Training neural network with image sequence, an example with video as input

Blog: Smile - Le blog des consultants

Training a neural network with an image sequence — example with a video as input

How can we classify actions that happen on video? How to use Time Distributed layers with image sequence? How to manage the input shapes?

Last time, we explain how works Time Distributed layers in Keras and we introduced the usage of transfer learning with that kind of neural network. We can prepare a little network to apply what we learned.

If you didn’t read our last article, you may do it now:

How to work with Time Distributed data in a neural network

What could we do?

Discover an “action” in videos can be very interesting — let’s imagine the possibilities: detecting someone in danger, a characteristic movement in space to detect asteroids, meteorologic events from satellite images, sign language, and many more.

Detecting an action is possible by analyzing a series of images (that we name “frames”) that are taken in time. The Time Distributed layer provided by Keras helps a lot to make it easy to try. Our previous article explained how that works.

Let’s remind the “Time Distributed layer” concept, here with a ConvNet :

Now let’s practice 🏄.

Get Data then practice

In the earlier article, I got several comments of people wondering how to send the “sequence” to the model, as Keras only offers an Image Data Generator that flows “one” image batches. The answer is, we need to create our generator that can produce batches of N frames.

For this example, I will use the HMDB data set that provides several videos classified per action. It’s free to download and use.

HMDB: a large human motion database

This data set provides several .rar files named with the action that happens in the video.
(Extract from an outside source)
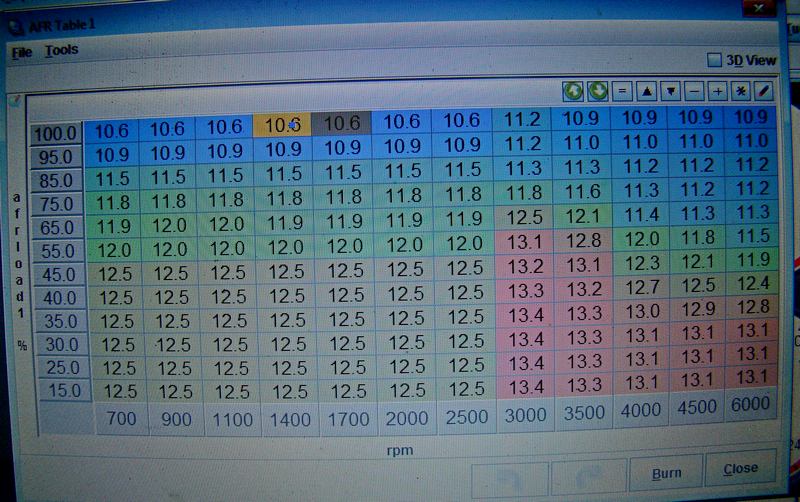The width and height of the screenshot is (800, 502).
Task: Click the equals sign set-value icon
Action: (x=622, y=91)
The videos are short and with good resolution, enough to play with machine learning.

The Data generator

Usually, if you’re using Keras, you like to use ImageDataGenerator that will “flow” images from classified directories. That’s very easy to use and you can quickly make data augmentation (image manipulation to have more train samples). That’s OK for “single” image recognition, but not for our work.

Why?

The image generator yields (N, W, H, C) data, where N is the batch size, W and H are width and height, and C is the number of channels (3 for RGB, 1 for grayscaled images).

But we need to send a sequence, we need to send several frames. The needed shape is (N, F, W, H, C) — where F is the number of frames for our sequence. For example, if we train a sequence of 5 images that are RBG and with 112×112 size, the shape should be (N, 5, 112, 112, 3). See?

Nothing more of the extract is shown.